The once-floundering state Medicaid system is expected to stay within its budget for the fourth consecutive year. Meanwhile, a planned switch to managed care is getting positive reviews from federal regulators.

State Department of Health and Human Services officials gave those updates Tuesday to members of the Joint Legislative Oversight Committee on Medicaid and NC Health Choice.

House and Senate leaders continue to debate Medicaid’s transition to integrated care. It combines physical and behavioral health services instead of channeling patients into separate systems. Lawmakers debated how the shift will affect the mental health care system the state has built over the past decade.

Dave Richard, DHHS deputy secretary for the Division of Medical Assistance, said Medicaid spending was $3.8 billion through September. That was $30.7 million, or 0.8 percent, under budget. The program is expected to finish the year spending less than budgeted.

Richard said slightly more than 2 million people were enrolled in Medicaid as of October, a 3.4 percent increase from the 1.94 million participants a year ago.

Steve Owen of the Fiscal Research Division said the fastest growth rate since December 2013 was in the Family Planning program, at 339.6 percent. All other categories combined showed a 14.5 percent increase.

Provisions in the Affordable Care Act may have spurred the Family Planning growth, one of the least expensive Medicaid programs. The average cost for a child in that program is $6 a month, so it can serve more people without boosting costs dramatically, Owen said. But a surge in recipients of the aged, blind, and disabled program, where monthly costs per participant are more than $1,400, caused it to spend nearly 1 percent more than budgeted.

Jay Ludlam, assistant secretary for Medicaid transformation, said in the next few weeks DHHS again will ask the federal Centers for Medicare and Medicaid Services to let the state switch to managed care.

The current fee-for-service plan is expensive. It pays for every procedure and clinical visit. Under managed care, providers receive a flat monthly fee per patient and must provide all services within that “capitated” amount.

CMS could approve the amended application in February, Ludlam said.

Then, commercial managed care networks or private physician groups could apply to become Prepaid Health Plans. As many as five PHPs would serve Medicaid and NC Health Choice recipients statewide, with four regional contracts issued to provider-led entities.

Ludlam expects the shift to occur in July 2019.

“We are the largest state that hasn’t moved to managed care,” DHHS Secretary Dr. Mandy Cohen said. Because of that, CMS has backed the state’s move in that direction, offering suggestions, and warning not to copy provisions of state plans that were rejected.

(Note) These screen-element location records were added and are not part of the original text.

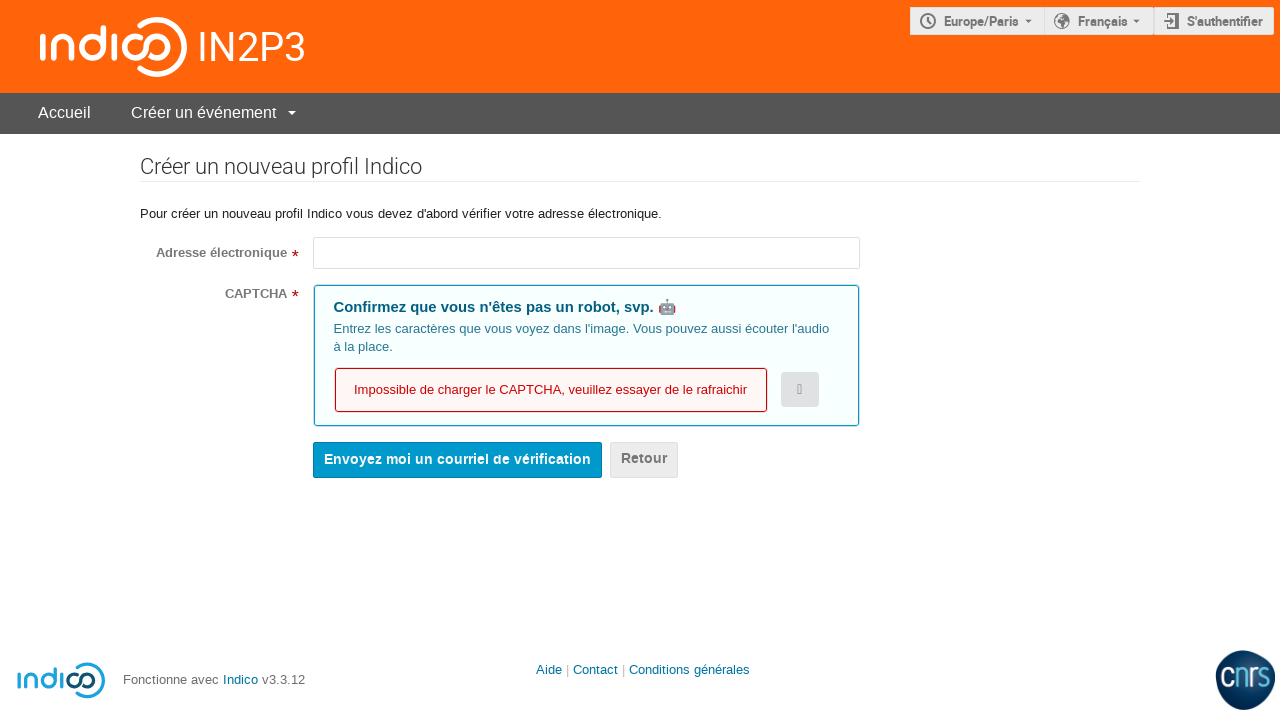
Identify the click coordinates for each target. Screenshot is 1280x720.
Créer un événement (203, 112)
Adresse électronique (221, 253)
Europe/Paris (981, 21)
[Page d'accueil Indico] (93, 46)
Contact (595, 669)
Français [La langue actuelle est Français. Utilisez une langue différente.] (1103, 21)
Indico (240, 679)
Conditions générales (689, 669)
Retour (644, 458)
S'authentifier (1225, 21)
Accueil (64, 112)
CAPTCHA (256, 294)
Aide (549, 669)
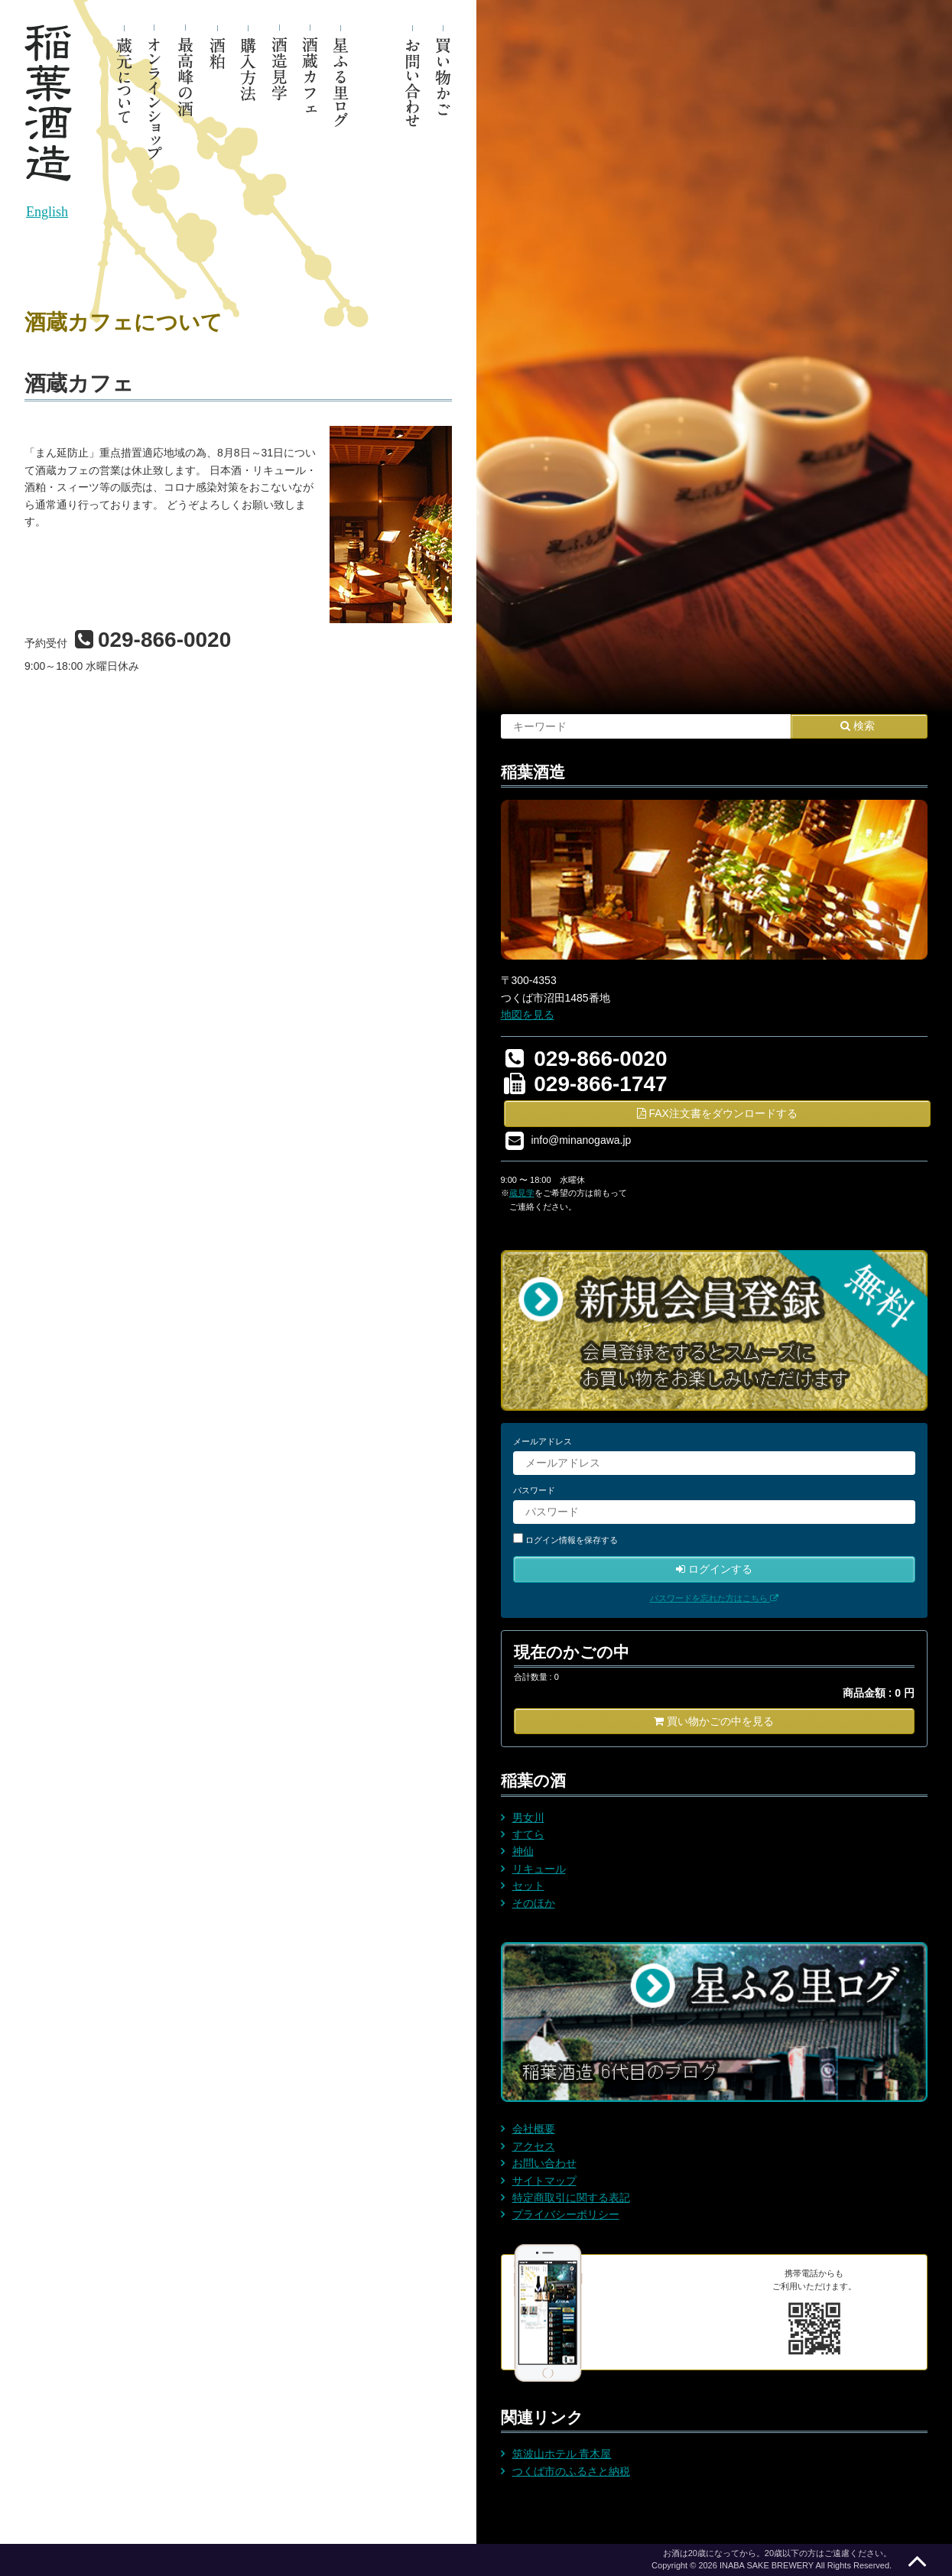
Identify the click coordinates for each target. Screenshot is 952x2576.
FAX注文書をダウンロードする (717, 1113)
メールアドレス (542, 1441)
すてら (528, 1834)
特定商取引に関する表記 (571, 2197)
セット (528, 1885)
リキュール (539, 1869)
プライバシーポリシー (565, 2214)
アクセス (533, 2146)
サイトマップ (544, 2181)
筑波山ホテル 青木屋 (562, 2454)
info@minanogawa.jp (581, 1139)
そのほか (533, 1903)
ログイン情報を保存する (571, 1540)
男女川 (528, 1817)
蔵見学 (521, 1192)
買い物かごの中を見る (714, 1721)
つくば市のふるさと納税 (571, 2471)
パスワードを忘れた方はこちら (714, 1598)
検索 (857, 726)
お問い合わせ (544, 2163)
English (47, 211)
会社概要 (533, 2129)
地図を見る (527, 1015)
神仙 (523, 1851)
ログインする (714, 1569)
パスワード (534, 1490)
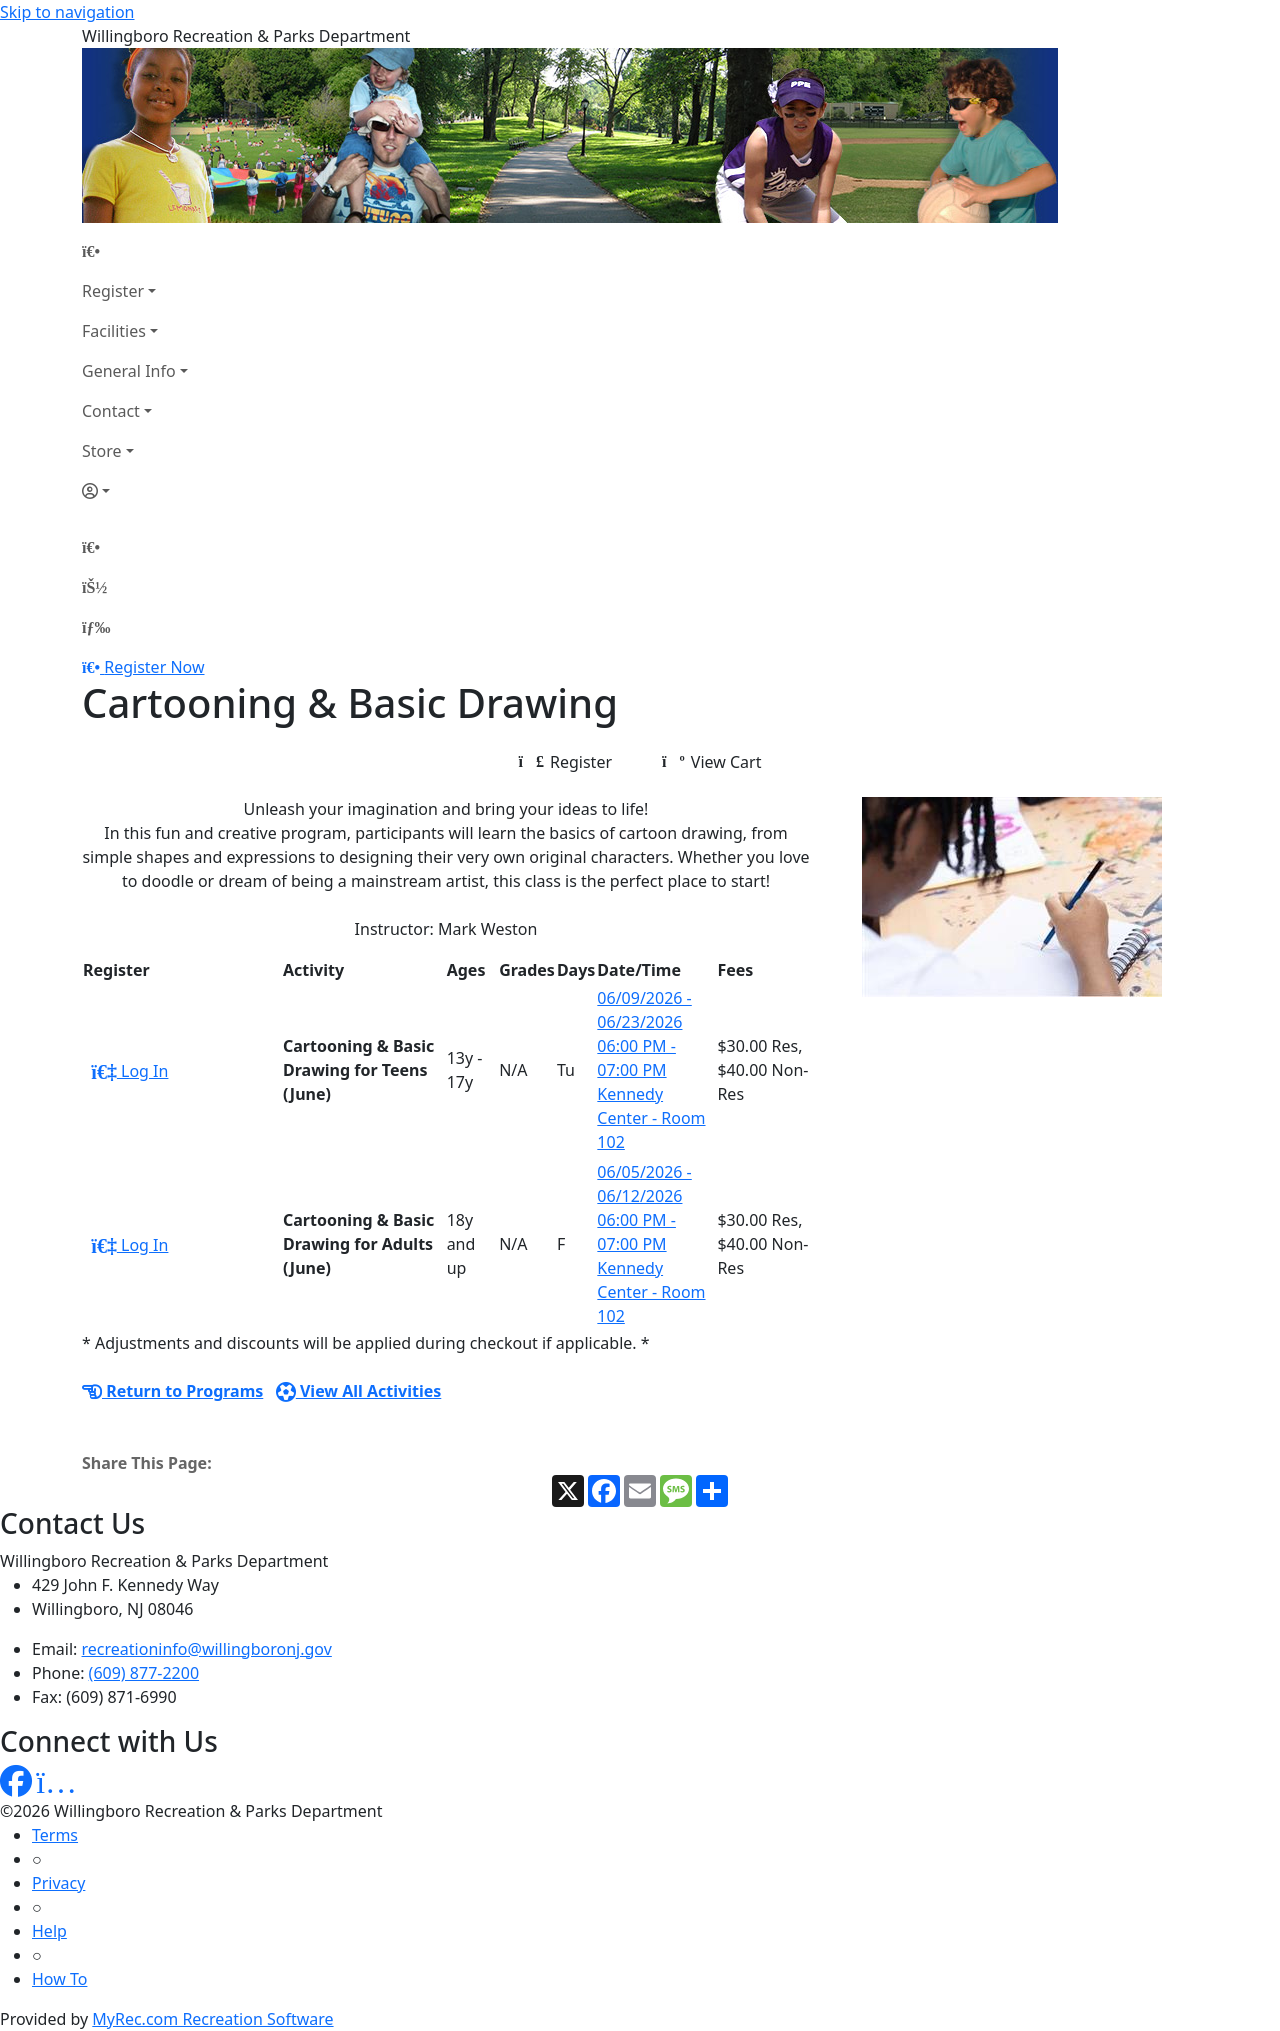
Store (102, 451)
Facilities (114, 331)
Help (49, 1931)
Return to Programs (172, 1391)
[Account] (135, 491)
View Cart (711, 762)
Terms (55, 1835)
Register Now (154, 667)
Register (113, 291)
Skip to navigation (67, 12)
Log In (129, 1071)
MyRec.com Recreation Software (212, 2019)
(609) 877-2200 (144, 1673)
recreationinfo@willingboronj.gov (207, 1649)
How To (59, 1979)
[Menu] (96, 627)
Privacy (58, 1883)
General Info (129, 371)
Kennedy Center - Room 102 (651, 1118)
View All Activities (359, 1391)
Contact (111, 411)
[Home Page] (135, 251)
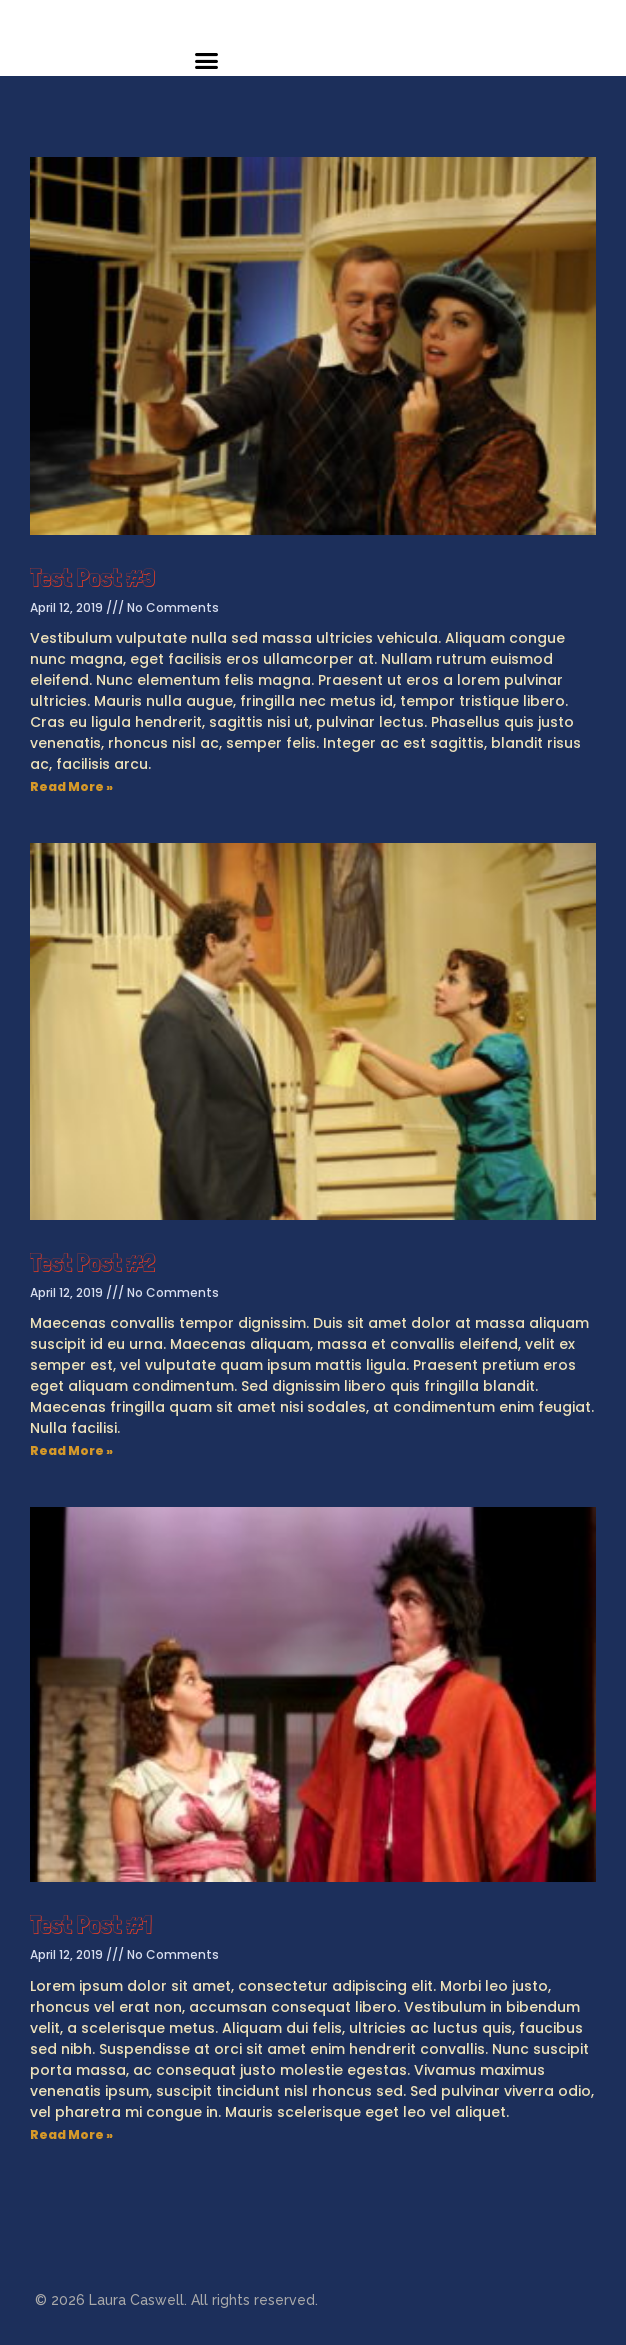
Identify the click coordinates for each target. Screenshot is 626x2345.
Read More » (71, 786)
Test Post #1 (91, 1924)
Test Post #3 (92, 577)
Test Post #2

Dollar and Rep. Verla Insko, D-Orange, raised concerns about integrated care’s effect on  the current state-managed system of LME/MCOs, which administer services for mental health, substance abuse, and intellectual and developmental disabilities.

Dollar said the LME/MCO public managed care concept should continue in its present role. He warned the state would lose hands-on control of behavioral health care if a corporate for-profit entity takes it over.

Richard said he anticipates LME/MCOs would remain part of the PHP systems. He did not guarantee their survival down the road.

“We’ve heard a lot of rosy things about the LME/MCOs,” said Sen. Ralph Hise, R-Mitchell, a committee co-chairman who has been at odds with Dollar over the LME/MCO system.

Integrated care under a managed care model will serve mental health patients better, Hise said, because the PHPs must meet performance standards or risk losing their contracts.